Something has been bothering me for a while. Longer then people not wanting to think sometimes or how some people can have the intelligence of a sentient can of spam.
There is so much ability out there that people are so afraid to use. whether they think they will fail or they do not deserve a chance or what have you. I know what I can do I try not to brag about it sometimes while still providing insightful blog posts and that has been a learning process. But this is not about me.
I know people who can be so much. Who have a great amount of ability, but for one reason or another it gets in their head that they cannot do it despite events pointing to otherwise.
I won’t use names for the sake of the people.

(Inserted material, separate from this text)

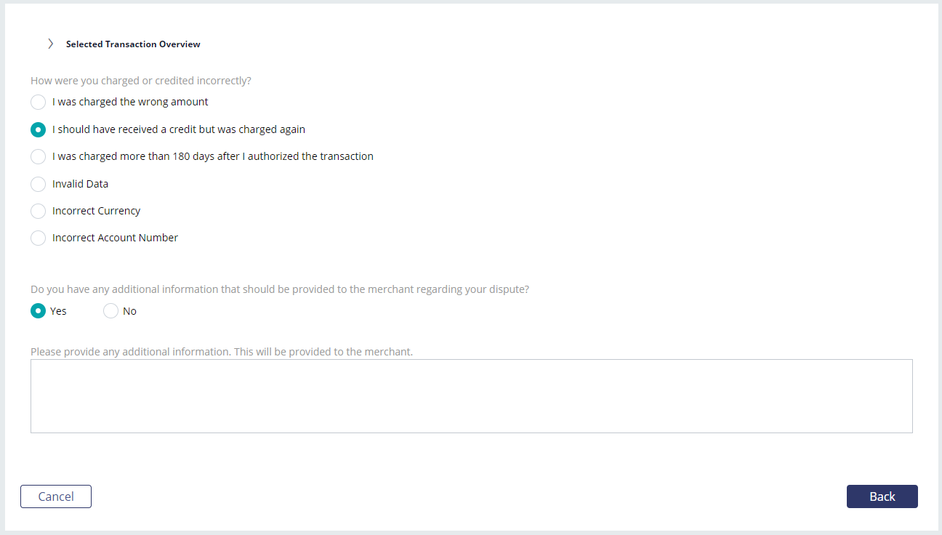This screenshot has width=942, height=535.
Task: Select the Incorrect Account Number radio circle
Action: click(x=39, y=238)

A girl who I had gone to school with wanted to translate and be a voice actress for anime. She studied Japanese for years and went to college in Japanese language to ease her way in to it. She tries to break in to voice acting, but suddenly she stops because their is this small group of friends who say that she can’t make it and she should quit to save the pain. On top of this she feels horrible because she has always been short and she can’t see how awesome she is when she defends herself. Because no one but me believed in her though she didn’t even feel pretty. I did what I could to argue otherwise.but numbers won and know she pushes paper for a state.
Someone else who feels horrible and can be a great writer but cuts herself short so much it makes go mad. She has the ability to write something wonderful. It is there as clear as the light of the new day. She downs herself so much though I almost want to shake her and get the point across that she could do it. She can be as lovely a writer and as a human being as she dreams about. I talk to her when I can and I want to hear how she did something she wanted to. She is pretty in her own way she can do what she sets her mind to.

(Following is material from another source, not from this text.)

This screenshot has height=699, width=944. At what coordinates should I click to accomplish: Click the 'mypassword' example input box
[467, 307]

A male friend who wanted to work on his own business something, but because his family said he couldn’t he stopped. Despite business plans and a litany of reports saying that it would be a good chance to take that their was enough there to make it work and for him to have his dream the faith of his family. They say no and suddenly he loses all self assurance.
Three people on top of so many others who have the skill, but just can’t get themselves to believe for a single moment. I understand that we do not live in a meritocracy, but can anyone tell me why people give up when they still want to do something so passionately but can still be dissuaded when everything remotely scientific points to the possibility of success.